En dehors de la médecine, les sciences sont le meilleur moyen de signifier la modernité que véhiculent les écoles chrétiennes. Ainsi, la classe de physique du collège de Tamingfu (Document 523) peut rivaliser avec m'importe quel lycée de province. De son côté, Monsieur Sah (Document 524) apporte une consécration internationale à l'oeuvre menée par les missionnaires au sein de l'université catholique de Pékin. Mais, là encore, un doute subsiste. M. Sah est-il chrétien ? Rien ne le laisse entendre dans le commentaire, ce qui nous incite à répondre plutôt par la négative.

Notes
266.

Voir première partie, pages 65 et 66.

267.

Voir dans la première partie, page 65, note 30, ainsi que le document 120. On nous présente comme un grand succès le fait que 13 des lauréats soient chrétiens, alors que cela représente moins d’un tiers des étudiants.

268.

Kiang Wen-han, "Secularization of Christian Colleges", in Chinese Recorder, mai 1937. Cité in : J. C. Thomson, While China Faced West : American Reformers in Nationalist China, 1928-1937 (Cambridge, Harward University Press, 1969) pages 232-233.

269.

Lucien Bianco : Les origines de la révolution chinoise. 1915-1949 pages 94-95.

270.

Revue missionnaire des jésuites belges, juillet 1928, page 317, article La première université catholique en Chine. L’Aurore à Shanghaï. Cité par Jean Pirotte, Périodiques missionnaires belges d’expression française, page 189.
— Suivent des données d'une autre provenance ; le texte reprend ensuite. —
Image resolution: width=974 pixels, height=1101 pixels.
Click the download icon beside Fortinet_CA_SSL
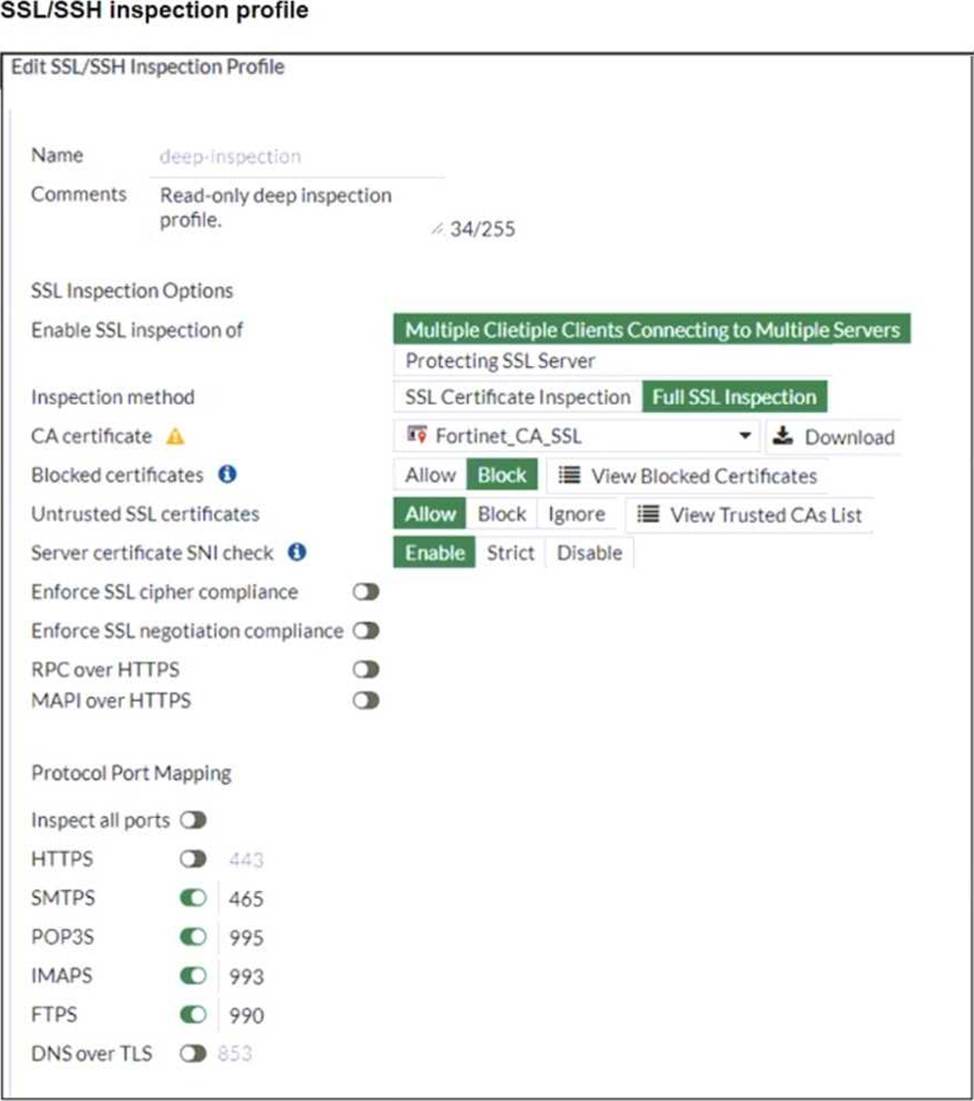pos(784,437)
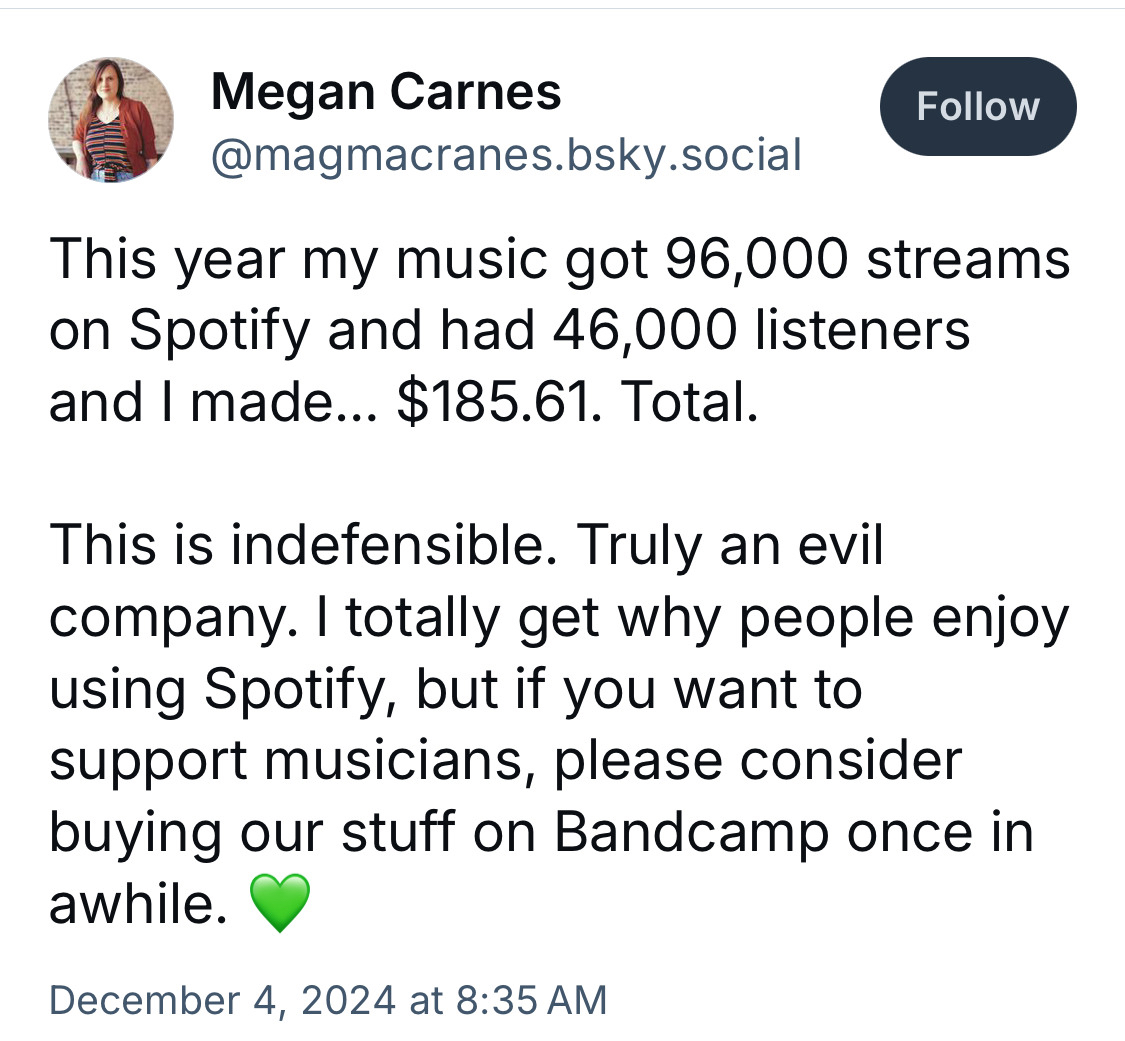This screenshot has width=1125, height=1041.
Task: Click the phrase "please consider"
Action: (x=755, y=761)
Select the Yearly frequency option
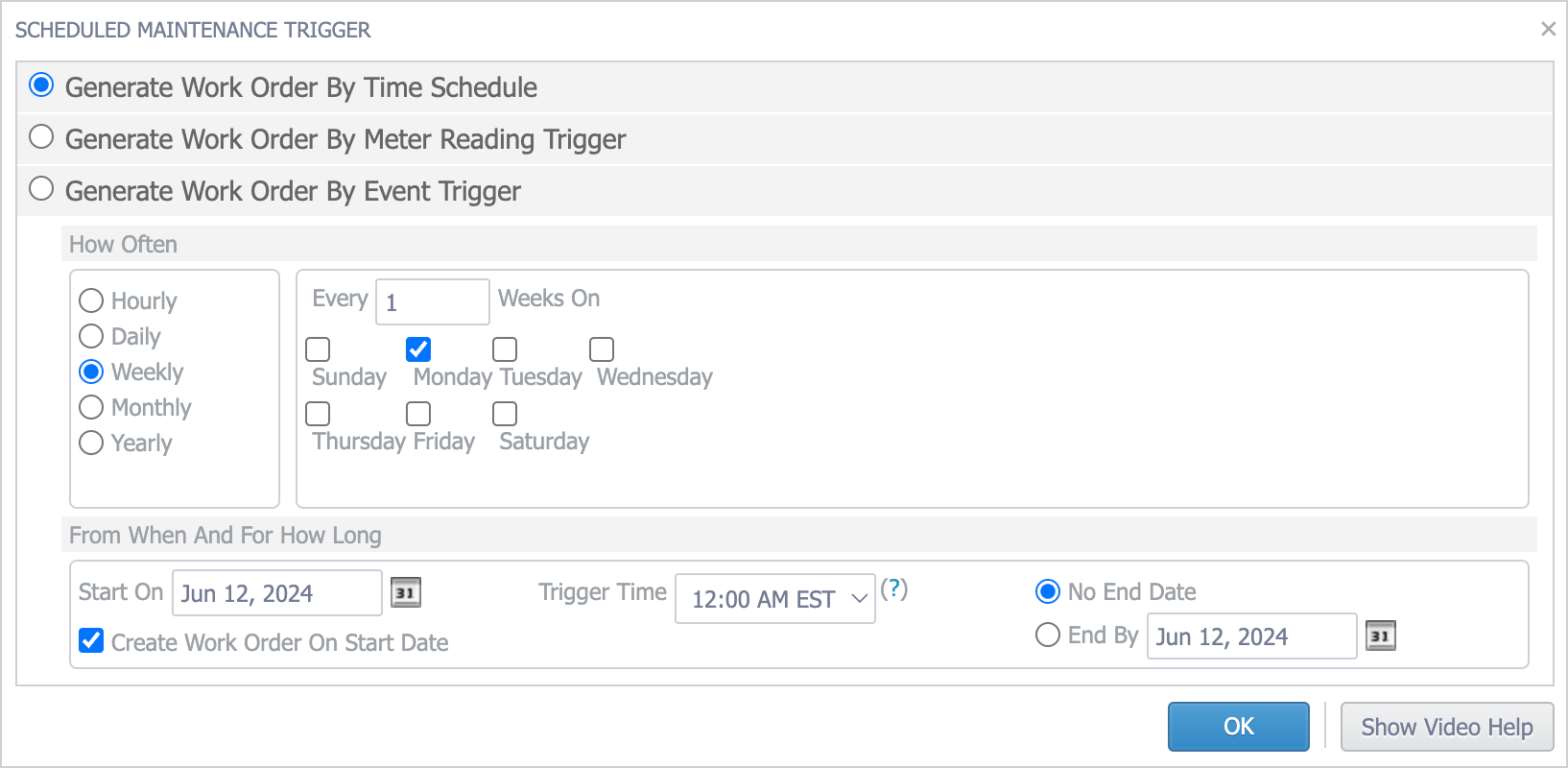This screenshot has width=1568, height=768. click(91, 443)
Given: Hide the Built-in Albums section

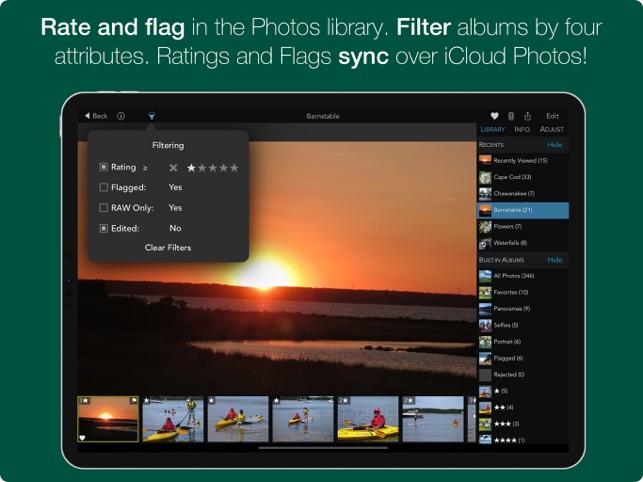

Le protestantisme est même plus dangereux que la culture traditionnelle. « L’introduction des idées protestantes a produit des effets désastreux ; après le rejet des anciennes traditions païennes, sur lesquelles reposaient les sociétés, les intellectuels, touchés par un vernis de protestantisme, ne conservent que les principes corrosifs du libre examen. A propos de la situation des étudiants en Chine, on peut lire dans la revue des scheutistes : Les protestants forment ainsi partout une multitude de mécontents et de révoltés qui deviennent, grâce aux connaissances scientifiques qu’on leur a données, beaucoup plus dangereux pour la société que s’ils étaient restés païens et, osons le dire, beaucoup moins moraux. C’est en effet dans les rangs de ces intellectuels, anciens élèves des protestants, que se recrutent et se forment bon nombre de révolutionnaires et de bolchevistes. »

Jean Pirotte, page 115.

271.

Même si elle présente un caractère marginal par rapport à l'ensemble de la collection, il faut signaler cette photographie de l'hôpital protestant de Tamingfu (Document 529). Même si les liens sont peu nombreux, et la concurrence vive, cette photographie révèle qu'il n'y a pas abstraction complète (ce qui est les cas dans les Missions Catholiques) de l'oeuvre des Eglises protestantes.